Крендель потускнел. Вчерашние кармановские события захватили его, отвлекли, а сегодня мы снова вернулись к старому, покоробленному буфету. Два дня назад буфет казался чудом, когда из него вылетали голуби, а сейчас стал никому не нужной глупостью, хотелось сбросить его с крыши, расшибить вдребезги.
— Не могу, — сказал Крендель. — Сердце разрывается. Выведи меня на улицу.

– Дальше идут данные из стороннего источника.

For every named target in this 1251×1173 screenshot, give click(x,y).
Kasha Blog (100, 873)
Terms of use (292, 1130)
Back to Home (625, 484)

Он навалился на меня, обнял за плечи, и я буквально вынес его из ворот.
Залитый воскресным солнцем лежал перед нами Зонточный переулок. Кто-то играл на аккордеоне. Над пустырем за Красным домом подымался столб дыма. Там жгли овощные ящики.
Мы постояли у ворот, поглядели, как горят ящики, Крендель ткнул пальцем в тротуар:
— Погляди-кось.
На асфальте был ясно виден отпечаток босой ноги. Это была правая нога Кренделя. В прошлом году, когда здесь ремонтировали тротуар, он разулся, отпечатал подошву на мягком горячем асфальте, надеясь, что этот след останется на века.
— Обжегся тогда невероятно, — вспомнил он, присел на корточки, поковырял след щепкой, проверяя, крепко ли тот сидит на месте.
След сидел крепко, обтерся совсем немного, но Крендель печально вздохнул:
— Вряд ли этот след останется на века. Дом снесут — будут тротуар перекрывать. Да так ли уж важно оставлять свой след на века? Если все начнут оставлять следы — плюнуть некуда будет.
Не глядя больше на свой след, Крендель побрел к Воронцовке. Всем своим видом он показывал, что жизнь его сложилась криво: и голубей-то украли, и след не останется на века.
Только на Таганской площади он немного выпрямился, поглядел по сторонам и вдруг изо всей силы толкнул меня в бок:
— Смотри!
Быстрым шагом, почти бегом прямо перед нами пересек Таганскую площадь человек в кожаной кепке и замызганном кожаном пальто.